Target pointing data
::::::

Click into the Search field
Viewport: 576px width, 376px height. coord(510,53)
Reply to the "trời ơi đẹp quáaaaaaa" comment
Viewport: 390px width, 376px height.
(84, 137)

::::::

▸ **Problem description**
Write out the items above word for word, with no changes.

▸ **Output of the task**
Click into the Search field
Viewport: 576px width, 376px height. coord(510,53)
Reply to the "trời ơi đẹp quáaaaaaa" comment
Viewport: 390px width, 376px height.
(84, 137)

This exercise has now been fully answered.